Since the earliest days of the nonprofit sector’s development, organizations have faced scrutiny. However, in recent years, several factors have caused the spotlight on nonprofits and their boards to shine more brightly. High-profile scandals and questionable business practices have prompted potential donors—both individuals and foundations—to routinely seek out information from industry watchdogs such as GuideStar, Charity Navigator and the Better Business Bureau before they write a check. The Internal Revenue Service is also looking more closely at nonprofits. In addition, the increased demands for services that nonprofits provide, and the consequent growth in the size of many providers, have raised the stakes on strategic decisions boards must make.
It’s no wonder, then, that demands on directors of large nonprofits and foundations also are increasing. Board members are criticized and sometimes held accountable if something goes wrong. For example, when the president and CEO of the Boys & Girls Club of America came under fire from certain U.S. senators last year for accepting a total compensation package of almost $1 million, critics were asking, “How was this decision reached? Where was the board?” Whether the criticism was justified or not, board members felt the heat. As a result, more boards than ever are doing self-assessments or hiring outside experts to review their policies and procedures.
Pressure on large nonprofits to rein in executive compensationhas prompted some organizations to form compensation committees to review and approve salaries and benefits for the organization’s CEO and other key employees. When faced with questions regarding compensation, boards that have taken these steps can be more confident that executives are being paid appropriately compared to similarly sized nonprofits.
Fifteen or twenty years ago, few organizations thought of instituting conflict of interest, whistle-blowing or document retention policies. Now they are standard, particularly for larger nonprofits. In some cases, this is a result of a trickle-down effect in which business leaders who serve on corporate boards bring their expectations to their charitable activities. If their corporate boards have such policies, they believe nonprofits should as well.
In 2009, the Internal Revenue Service began demanding more information on its 990 forms. The IRS now requires that executives and directors report family and business relationships, encouraging even more organizations to introduce conflict of interest policies. According to BoardSource’s “Nonprofit Governance Index 2007,” 99% of nonprofit boards with budgets more than $10 million have such policies.

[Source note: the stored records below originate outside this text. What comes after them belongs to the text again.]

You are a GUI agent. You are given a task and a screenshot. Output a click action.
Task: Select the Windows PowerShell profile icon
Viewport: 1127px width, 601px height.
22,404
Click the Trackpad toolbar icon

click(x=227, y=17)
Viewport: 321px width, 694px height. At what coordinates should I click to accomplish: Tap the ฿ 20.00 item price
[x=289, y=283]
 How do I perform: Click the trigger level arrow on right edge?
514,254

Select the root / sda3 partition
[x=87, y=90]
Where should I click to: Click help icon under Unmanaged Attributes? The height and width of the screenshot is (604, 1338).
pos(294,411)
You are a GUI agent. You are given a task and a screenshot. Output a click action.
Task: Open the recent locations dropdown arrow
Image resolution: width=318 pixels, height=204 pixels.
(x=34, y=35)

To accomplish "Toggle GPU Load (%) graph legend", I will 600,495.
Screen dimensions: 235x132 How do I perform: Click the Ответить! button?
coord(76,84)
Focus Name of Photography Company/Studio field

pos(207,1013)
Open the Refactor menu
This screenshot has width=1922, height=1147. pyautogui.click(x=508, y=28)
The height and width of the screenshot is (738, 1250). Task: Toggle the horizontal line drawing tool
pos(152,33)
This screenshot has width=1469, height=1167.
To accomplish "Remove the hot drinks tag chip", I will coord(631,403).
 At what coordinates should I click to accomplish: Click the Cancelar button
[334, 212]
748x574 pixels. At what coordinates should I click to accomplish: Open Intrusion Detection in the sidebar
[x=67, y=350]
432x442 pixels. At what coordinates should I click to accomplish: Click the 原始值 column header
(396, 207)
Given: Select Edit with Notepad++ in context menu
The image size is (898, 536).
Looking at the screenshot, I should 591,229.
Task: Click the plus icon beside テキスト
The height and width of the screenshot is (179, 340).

Scandals involving embezzlement or other improper use of funds have also led nonprofits to adopt formal whistleblower policies, which protect employees who report suspected financial impropriety.
Another result of increased scrutiny of nonprofits can be changes in board composition. For example, if board members see executive compensation or real estate costs becoming issues for board deliberation, they are likely to look around the table to see whether anyone has expertise in these areas. If no one does, they often decide to target people with the needed expertise for immediate recruitment.
One of the key reasons to serve on a nonprofit board is to help ensure that the organization not only does things right, but does the right thing. Increased focus on board governance and transparency do just that.